5. Clients based on Sing-box do not support XHTTP. Those based on XRay do. v2raN and v2rayNG work without any problems.
6. An example configuration of XHTTP for the XRay client and server, as well as for Nginx, can be found in the xray-examples.

Instead of a conclusion. The most important thing

Over the past year, we have observed that the RKN, unable to cope with protocol detection (which can be detected by indirect signs or deep statistical analysis, but this requires brains and money, and while they seem to have money, the brain situation is apparently not so good), has switched to cruder measures with stronger side effects, which we could sometimes observe in some regions: blocking HTTPS towards popular hosting providers, blocking TLS v1.3 to them as well, blocking some CDNs, blocking unidentified protocols, shaping SSH connections after exceeding a certain amount of transferred data, and even temporarily (from 15 minutes to a couple of days) strengthening blocks for specific subscribers who have triggered some DPI heuristics.

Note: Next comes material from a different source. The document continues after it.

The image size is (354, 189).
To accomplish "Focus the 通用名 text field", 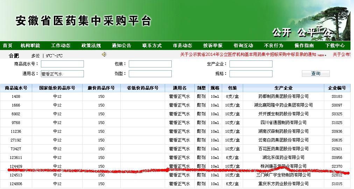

Therefore, the conclusion suggests itself that the future tactics for fighting censorship should not be based on inventing more sophisticated protocols and masking methods, but on exploiting the features of the blocking mechanisms themselves — at least in such a way that their exploitation becomes more and more expensive, and implementing them becomes more and more difficult.

For example, currently, in most cases, detection and blocking are not applied to traffic within the country. This suggests an option where the first destination point when connecting to a proxy could be some cheap domestic VPS (to which you can connect in any way you like, even with old shadowsocks, or with Reality masquerading as a Russian website), and from there the traffic would go to a proxy abroad.

And if the hosting provider also has a DPI and starts to go wild — we remember about the reverse proxy, bridge, portals mechanism, which MiraclePtr also talked about — because 'return' traffic is also usually not filtered, and filtering it would require far more resources. And by the way, since CDNs are mentioned in the article, here's another hint: CDNs don't have to be foreign. Think about it.